Many GOP members will likely echo Johnson, who argues that by forcing Democrats to find money in the existing budget, most conservatives will support the plan.
Still, some tax hawks publicly expressed their dismay and portrayed McCarthy as a traitor to their cause.
“After hearing about the debt ceiling deal, I was a no,” Florida Rep. Byron Donalds, a Republican who challenged McCarthy for the president’s gavel, said in a May 29 tweet. . “After reading the debt ceiling agreement, I am absolutely no!!”
Colorado Rep. Ken Buck, a Republican who was one of the key votes needed for McCarthy to win the presidency, said the deal gives Biden and the Democrats a “free pass to defend their reckless spending.” ahead of the 2024 campaign.
“This deal must be rejected,” he said.
On Tuesday, members of the House Freedom Caucus rallied outside Capitol Hill to denounce the plan, saying McCarthy had failed.
But other conservative members who are also known for their steadfast views have expressed support for McCarthy’s deal with the president.

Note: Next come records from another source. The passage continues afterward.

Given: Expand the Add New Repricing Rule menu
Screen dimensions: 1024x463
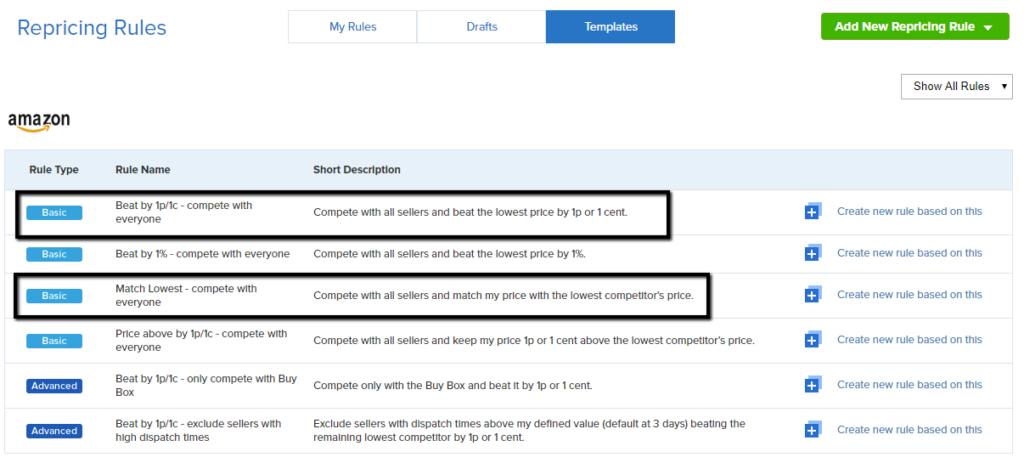Looking at the screenshot, I should 914,27.
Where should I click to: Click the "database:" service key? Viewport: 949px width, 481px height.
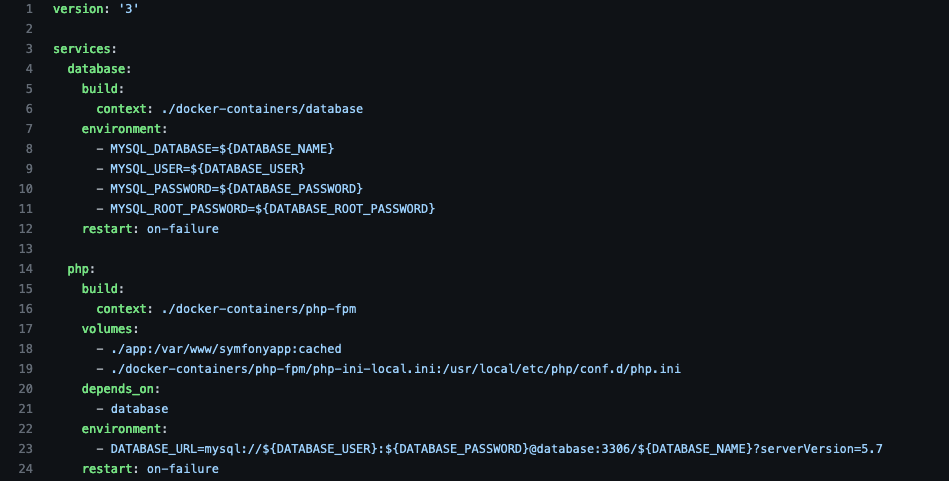pyautogui.click(x=99, y=68)
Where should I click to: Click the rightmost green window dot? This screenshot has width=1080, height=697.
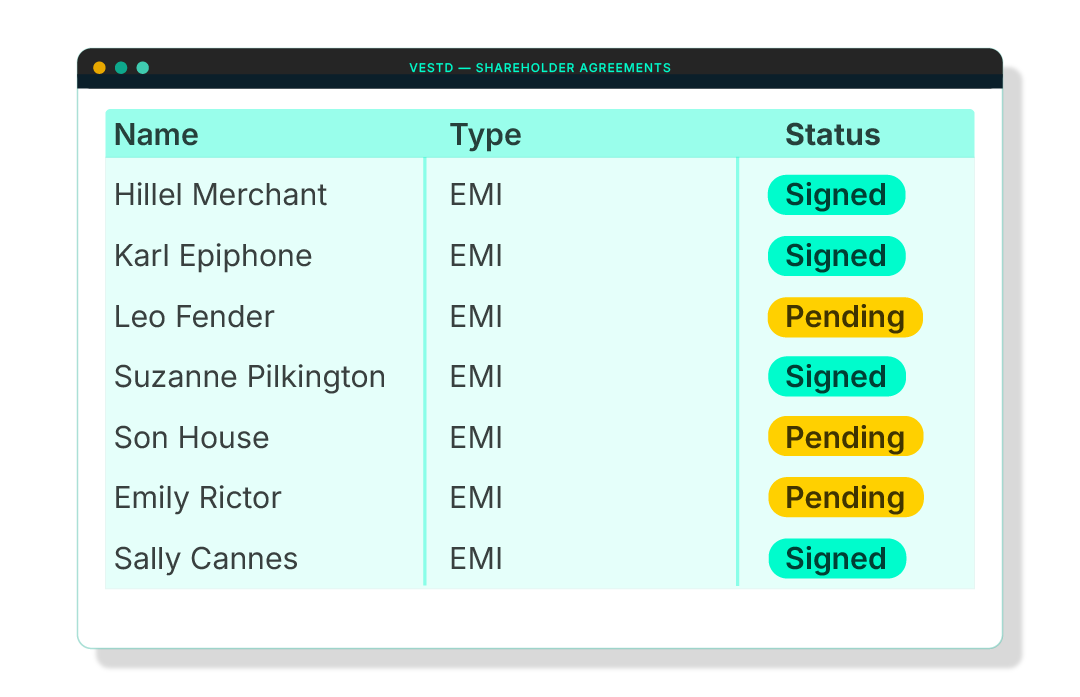tap(143, 67)
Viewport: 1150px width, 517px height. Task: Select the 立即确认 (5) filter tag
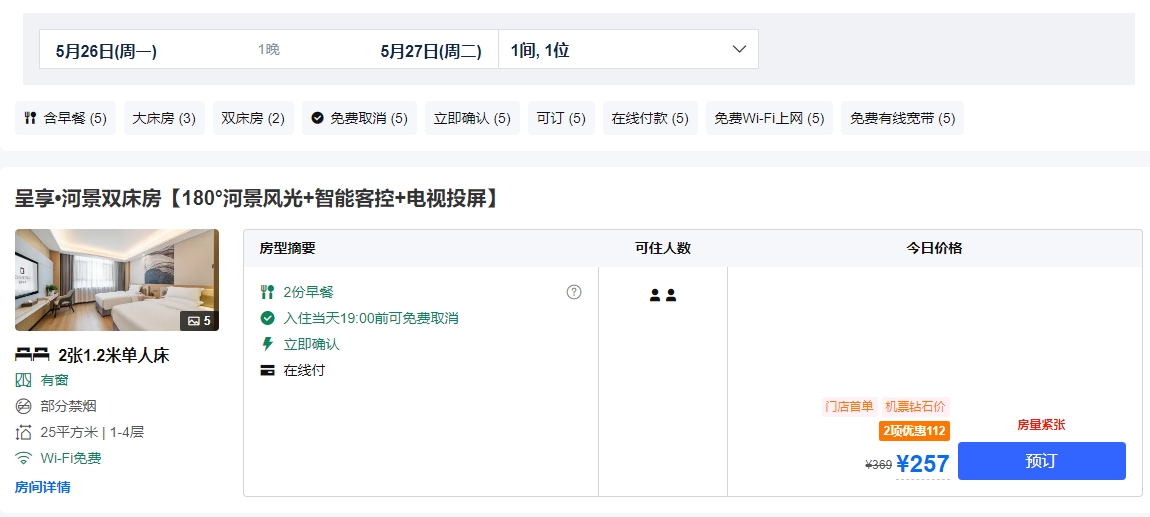click(x=472, y=118)
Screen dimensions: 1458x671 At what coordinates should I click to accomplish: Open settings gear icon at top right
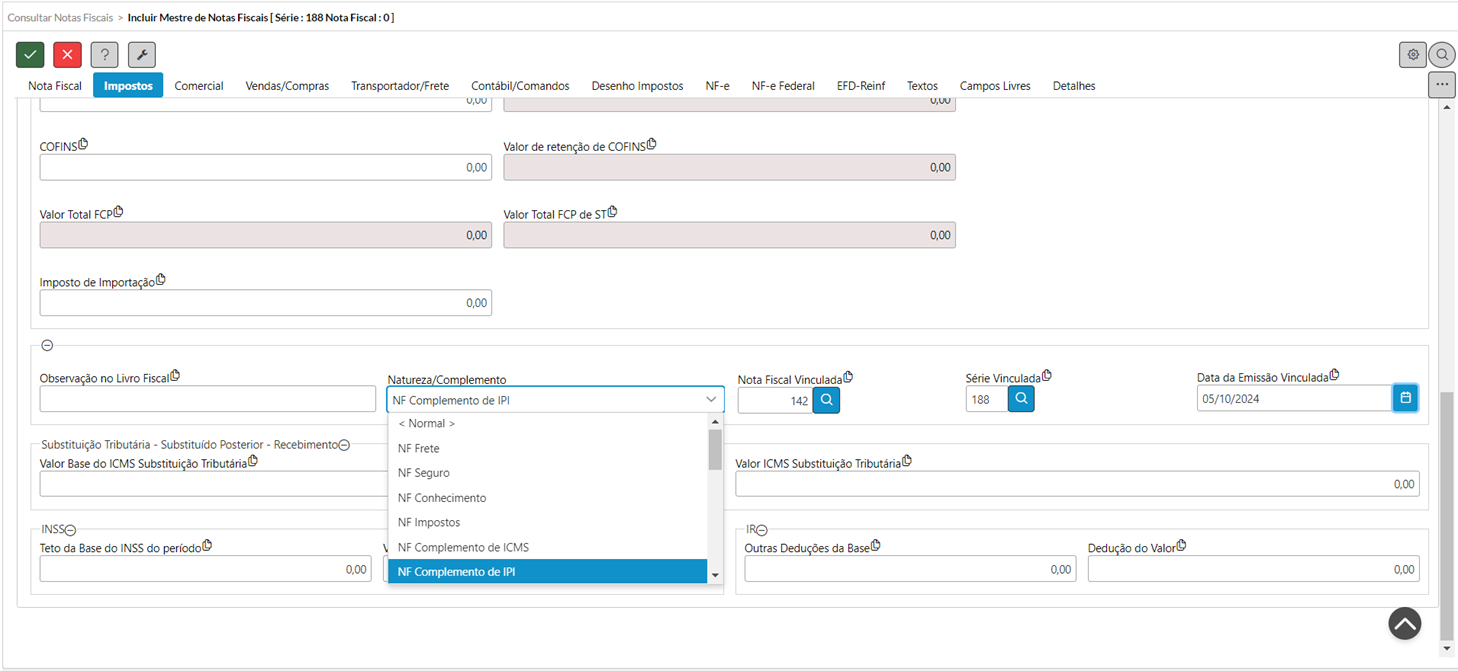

Representative from Kentucky Thomas Massie, a fierce GOP tax hawk, praised him for including parts of his so-called “penny plan” which requires a 1% cut in spending across the board if Congress does not pass the appropriation bills.
“I respect the opposition to the Fiscal Responsibility Act, but I’m voting yes,” Massie said in a tweet Tuesday night. “I’ve been in Congress for a decade and this is the first real bill that cuts spending.”
Congressional Democrats are playing coy, for now
With the spotlight on McCarthy and his caucus, the Biden administration is quietly calling on House Democrats to win their votes.
House Democrats don’t have much to celebrate in this proposal, but the charm offensive seems to be working in the sense that it kept progressive lawmakers from speaking out against the deal at the same volume as their colleagues. of right.
Democratic Rep. Ro Khanna of California said liberal-leaning members were “influential” on whether they would support the plan. But before Wednesday’s vote, he brushed off the deal.
“Debt deal cuts food stamps (and) social programs while we have an affordability crisis,” Khanna, a member of the Congressional Progressive Caucus, tweeted on Tuesday.
The congressman’s message linked to a 2022 Federal Reserve survey, which found that about 37% of Americans said they didn’t have enough money to cover a $400 emergency.
“It’s not ‘extreme’ to speak on behalf of low-income Americans,” he said.
Other Democrats such as Rep. Cori Bush of Missouri have said, as someone who has received food stamps before, that she opposes the deal, describing the work requirement as “racist, classist and inhuman”.
Limiting Democratic unrest will be key for the White House given the growing number of House Republicans critical of the McCarthy-Biden deal, who may have to use Democrats as a crutch to save the bill.